That pets enrich our lives is axiomatic. Psychiatric studies have demonstrated that being loving to our pets, the act of petting them, and the overt actions of caring for them, lower our blood pressure and enhance our emotional stability. Teaching children to be kind to animals would not only make infinitely more kind and happier adults, it would surely have averted many a serial killer – or a beastly, despicable wife-beater. Although I’ve had pets all my life, I learned to love them from my wife, Lyn – who forced me to bring two dogs and two cats into our home “to help our children learn to care for and about others”. Wise to a fault, she generally proves correct, and I, and my children, were much the beneficiaries. Below, you’ll read the much abridged emotions that were evoked on the day that we lost our dear Laddie. Something similar could, and should, have been written for each our departed canine and feline jewels. (Although cats are not as demonstrative with their affections, one of many cats, Bob, slept on my chest many a night, and I feel the presence of his absence to this decades-later day.) The tribute below must suffice to reflect the joys and bitter regrets that rush like water over falls, enveloping our writing faces, when we must say, “Goodbye” to these ever-loving and infinitely lovable creatures.

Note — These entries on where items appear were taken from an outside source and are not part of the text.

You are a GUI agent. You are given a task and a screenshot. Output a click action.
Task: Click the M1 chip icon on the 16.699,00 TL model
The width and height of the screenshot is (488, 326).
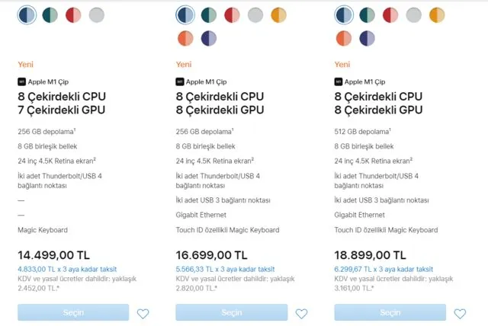click(x=180, y=81)
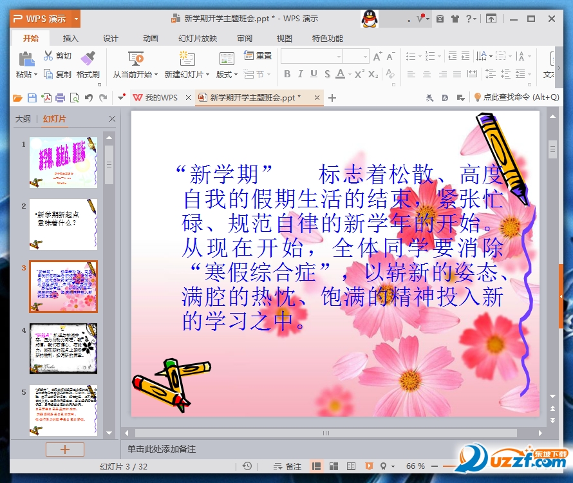Toggle notes (备注) pane in status bar

pos(287,466)
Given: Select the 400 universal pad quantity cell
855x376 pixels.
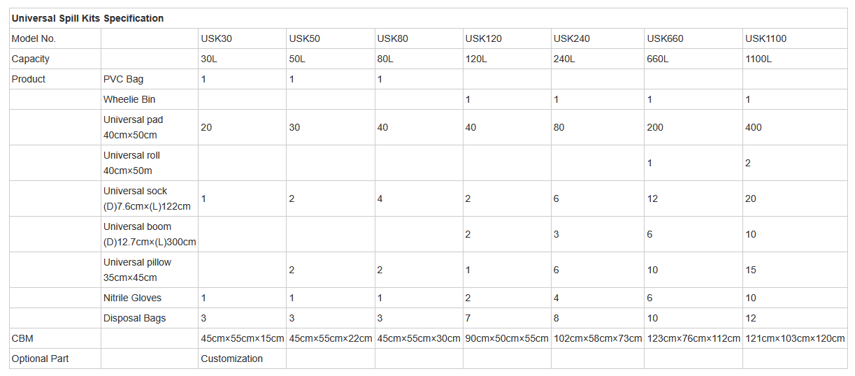Looking at the screenshot, I should [x=754, y=127].
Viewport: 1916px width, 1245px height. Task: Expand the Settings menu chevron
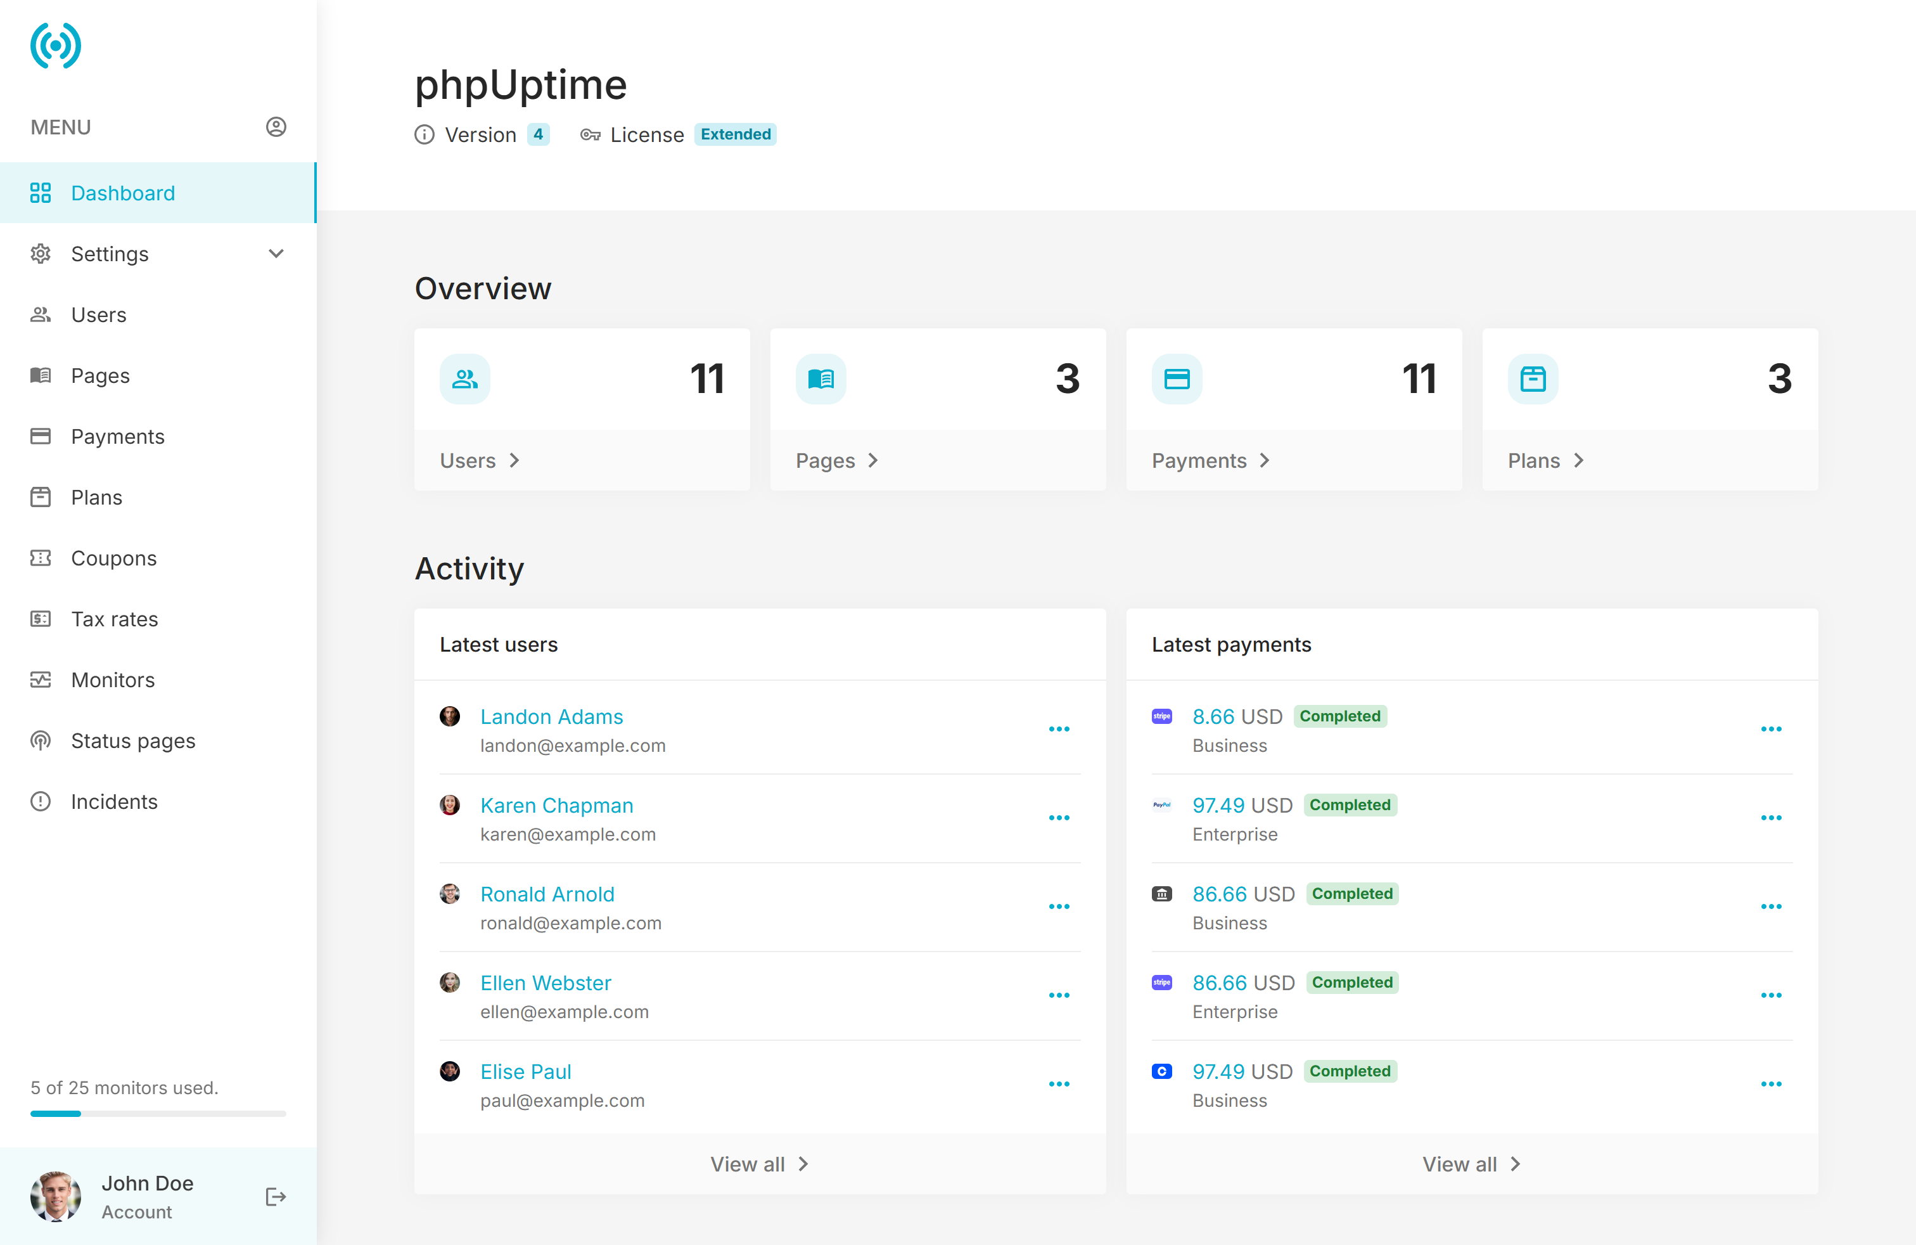pyautogui.click(x=276, y=254)
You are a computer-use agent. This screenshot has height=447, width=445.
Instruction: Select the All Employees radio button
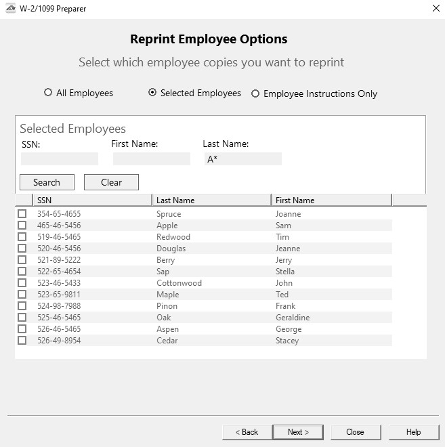click(x=48, y=93)
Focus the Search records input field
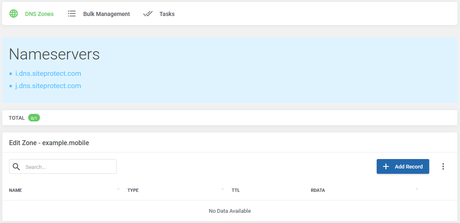 click(x=68, y=167)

February 25, 2013 was a very sad day at our home. We lost another beloved pet, our unique, priceless and never-to-be-forgotten black and white Border Collie, Laddie. We have lost many in our long lives and our bereaved hearts convulsed in agony for each, a price none too high for the infinite joy that each has brought us and whose memories still bring us. That, his last day, our Laddie could barely move, and he suffered so; kindness mandated his departure. This Tribute, written with tear-stained cheeks, is Laddie’s way of saying, “Goodbye” to each of you, those copied and discretely blind copied, with our eulogy for him, and, now, to those who choose to read my observations online. Above all, it stands as a token memorial to all our pets, and to yours, past, present – and future.
Laddie’s irrepressible spirit will live in our hearts as long as we breathe. We shall never forget the day that he saved our long-departed Collie-Lyle’s life, by leading us to Lyle, when Lyle was drowning for want of eyesight to find the steps out of our pool – a story once featured in London’s Home for Dog’s, Battersea’s, Paws Magazine. Laddie’s uncanny, human-like intelligence, ravishing beauty, delicate grace, and ubiquitous mach-speed frolicking will never leave our minds’ eyes. I shall never forget hours of playing catch and hide and seek with him in our yard. Tears must and do abound — most of all, perhaps, from our dear friend and Property Manager, Mark Costello, with whom Laddie has slept in recent years. Laddie now joins Lyn’s and my legion of beloved pups, Larry, Doug, Lyle, and Hossie. Lyn’s memory and mine, of course, extend to others from our earliest days, each still loved and ever missed.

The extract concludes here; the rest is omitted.